Title: Re: My Hard Drive Crashed
Post by: svspa on October 25, 2006, 05:59:11 pm
gombo, campsalot,

Cnet did a review of these not too long ago:

[link]http://reviews.cnet.com/Western_Digital_MyBook_Premium_Edition_500GB_External_Hard_Drive/4505-3186_7-31793438.html[/link]

Super fast read speeds but not so good write speeds, maybe not the best for a backup drive.

I bought a couple of them for my kids when they went to college. Good for storing files that need fast read speeds (video, music), but with a backup drive you would be writing more than reading so maybe not the best.

Steve
Title: Re: My Hard Drive Crashed
Post by: vlady on October 26, 2006, 11:55:34 am
Sorry, but I cannot recommend the Western Digital external drives.  Hopefully, they have improved over the last few years.

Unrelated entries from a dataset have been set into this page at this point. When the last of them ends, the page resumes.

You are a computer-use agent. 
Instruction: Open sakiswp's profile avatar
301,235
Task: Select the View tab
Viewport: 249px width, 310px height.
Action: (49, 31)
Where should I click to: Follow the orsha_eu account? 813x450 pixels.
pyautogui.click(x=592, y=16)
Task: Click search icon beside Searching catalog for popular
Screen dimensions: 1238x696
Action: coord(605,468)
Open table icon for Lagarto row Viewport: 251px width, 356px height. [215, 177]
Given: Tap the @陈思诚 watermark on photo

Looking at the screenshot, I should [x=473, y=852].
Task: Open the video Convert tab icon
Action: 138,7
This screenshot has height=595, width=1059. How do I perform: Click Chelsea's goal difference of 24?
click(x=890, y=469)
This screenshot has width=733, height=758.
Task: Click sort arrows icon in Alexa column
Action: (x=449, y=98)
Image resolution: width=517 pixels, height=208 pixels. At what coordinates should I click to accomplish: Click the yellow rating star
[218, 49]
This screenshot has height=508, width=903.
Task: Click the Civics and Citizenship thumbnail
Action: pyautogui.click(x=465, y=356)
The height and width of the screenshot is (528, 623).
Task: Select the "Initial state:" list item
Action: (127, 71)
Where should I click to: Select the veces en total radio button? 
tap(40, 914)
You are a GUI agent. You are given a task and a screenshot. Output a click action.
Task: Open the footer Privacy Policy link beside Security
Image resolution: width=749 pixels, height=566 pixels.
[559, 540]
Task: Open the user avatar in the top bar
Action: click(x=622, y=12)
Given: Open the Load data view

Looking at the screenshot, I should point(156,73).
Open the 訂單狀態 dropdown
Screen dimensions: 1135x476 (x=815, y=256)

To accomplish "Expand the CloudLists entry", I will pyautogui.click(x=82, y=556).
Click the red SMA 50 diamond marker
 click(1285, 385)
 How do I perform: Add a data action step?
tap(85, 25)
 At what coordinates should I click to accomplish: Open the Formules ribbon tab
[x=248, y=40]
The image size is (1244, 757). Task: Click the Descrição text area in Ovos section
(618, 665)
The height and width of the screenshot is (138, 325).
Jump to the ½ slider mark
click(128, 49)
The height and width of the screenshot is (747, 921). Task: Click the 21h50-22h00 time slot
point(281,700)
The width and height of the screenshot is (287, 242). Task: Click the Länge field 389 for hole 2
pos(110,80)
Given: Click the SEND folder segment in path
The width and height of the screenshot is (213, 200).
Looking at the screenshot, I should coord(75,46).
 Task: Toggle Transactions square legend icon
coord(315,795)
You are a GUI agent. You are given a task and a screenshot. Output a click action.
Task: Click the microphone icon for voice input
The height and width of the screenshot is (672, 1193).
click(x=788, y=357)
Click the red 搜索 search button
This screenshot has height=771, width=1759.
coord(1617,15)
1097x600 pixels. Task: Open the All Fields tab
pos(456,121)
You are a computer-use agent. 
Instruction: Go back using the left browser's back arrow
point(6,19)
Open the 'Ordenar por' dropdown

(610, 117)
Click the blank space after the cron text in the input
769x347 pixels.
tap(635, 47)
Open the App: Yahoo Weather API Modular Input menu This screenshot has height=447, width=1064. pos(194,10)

I purchased one a few years ago and within 30 days, it crashed.  Fortunately, I hadn't backed up anything to it that I didn't have another copy of.  I returned it to the manufacturer and they provided me with a new one.  

This one seemed stable so we copied more than 30 websites along with all the original artwork to it.  It crashed within 60 days.  I took the drive to a data recovery place and they were unable to recover anything.  It cost me several hundred dollars just to let them try the different methods of recovery and still they could not recover it - everything was lost.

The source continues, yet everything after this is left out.